Chart 6: “Incremental build length breakdown per build tool”
This final chart shows the proportion of respondents in one of the three groups we defined with Chart 4 broken down per build tool.
Finally some things become clear. About 61% of Eclipse builds happen instantly (taking less than 1 minute per hour). We can assume that those are the respondents using compile-on-save, whereas the rest use Eclipse to launch Ant or Maven builds. Considering that 32% of respondents are using Eclipse (see Chart 1), this means that about 20% of all of the respondents use Eclipse with compile-on-save and thus benefit from the instant incremental builds.
The breakdowns of Ant and Maven times are quite similar, with Maven being slightly slower. Moreover the breakdown for IntelliJ IDEA is also similar, supporting the hypotheses that IntelliJ IDEA builds launch Ant or Maven in the background. The proportion itself likely corresponds to the size and complexity of projects, with smaller ones building quickly and larger ones taking build time of over 5 minutes and hour.
It is hard to draw any simple conclusions from this survey, as different groups have different problems, so instead let’s put together the most interesting and reliable numbers we got:
- 56% of respondents have builds that last over half a minute, each.
- 20% of respondents use Eclipse with compile-on-save and thus benefit from the instant incremental builds.
- 34% of respondents spend an average of 3 minutes an hour on incremental builds, which corresponds to about 5% of total development time, or 1.5 weeks per year (40-hour weeks).
- 32% of respondents spend more than 5 minutes per hour on incremental builds.
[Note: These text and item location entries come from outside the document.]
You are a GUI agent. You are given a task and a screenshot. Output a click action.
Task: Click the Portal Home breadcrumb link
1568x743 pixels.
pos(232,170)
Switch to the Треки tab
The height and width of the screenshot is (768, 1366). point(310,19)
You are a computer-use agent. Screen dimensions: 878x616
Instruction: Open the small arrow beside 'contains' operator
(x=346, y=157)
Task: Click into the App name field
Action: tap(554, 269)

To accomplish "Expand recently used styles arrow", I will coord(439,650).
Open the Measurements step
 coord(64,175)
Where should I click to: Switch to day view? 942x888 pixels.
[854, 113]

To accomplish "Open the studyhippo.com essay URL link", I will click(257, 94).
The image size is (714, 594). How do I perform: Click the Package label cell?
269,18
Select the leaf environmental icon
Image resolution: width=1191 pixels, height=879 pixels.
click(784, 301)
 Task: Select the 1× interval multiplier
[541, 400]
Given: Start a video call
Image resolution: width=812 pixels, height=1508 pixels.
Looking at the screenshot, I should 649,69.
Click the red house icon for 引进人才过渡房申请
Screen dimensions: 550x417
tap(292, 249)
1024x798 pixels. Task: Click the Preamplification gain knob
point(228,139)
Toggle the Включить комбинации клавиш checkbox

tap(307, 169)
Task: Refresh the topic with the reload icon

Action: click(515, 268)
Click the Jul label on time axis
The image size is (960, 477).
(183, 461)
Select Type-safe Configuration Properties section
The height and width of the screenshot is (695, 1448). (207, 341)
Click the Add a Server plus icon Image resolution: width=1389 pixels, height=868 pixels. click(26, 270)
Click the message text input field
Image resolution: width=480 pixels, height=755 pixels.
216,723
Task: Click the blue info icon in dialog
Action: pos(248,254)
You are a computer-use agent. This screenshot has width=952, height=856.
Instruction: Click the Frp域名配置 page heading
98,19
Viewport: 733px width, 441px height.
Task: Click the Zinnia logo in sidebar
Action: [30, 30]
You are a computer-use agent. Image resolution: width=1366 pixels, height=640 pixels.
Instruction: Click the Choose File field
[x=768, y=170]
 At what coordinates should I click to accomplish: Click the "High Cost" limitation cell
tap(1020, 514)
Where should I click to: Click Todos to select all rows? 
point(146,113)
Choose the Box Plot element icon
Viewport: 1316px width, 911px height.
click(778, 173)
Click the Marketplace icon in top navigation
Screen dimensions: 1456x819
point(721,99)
Of the developers spending more than 5 mins per hour, 13 minutes per hour is the average amount of time spent. 13 mins per hour equals 22% of total development time, or 6.5 weeks per year (40 hour workweeks).
- Weeks spent on incremental builds are calculated by assuming 48 work weeks per year (minus vacation) and an average of 5 hours of development time per day.
- Java developers spend 1.5 to 6.5 work weeks a year (with an average of 3.8 work weeks, or 152 hours, annually) waiting for builds, unless they are using Eclipse with compile-on-save.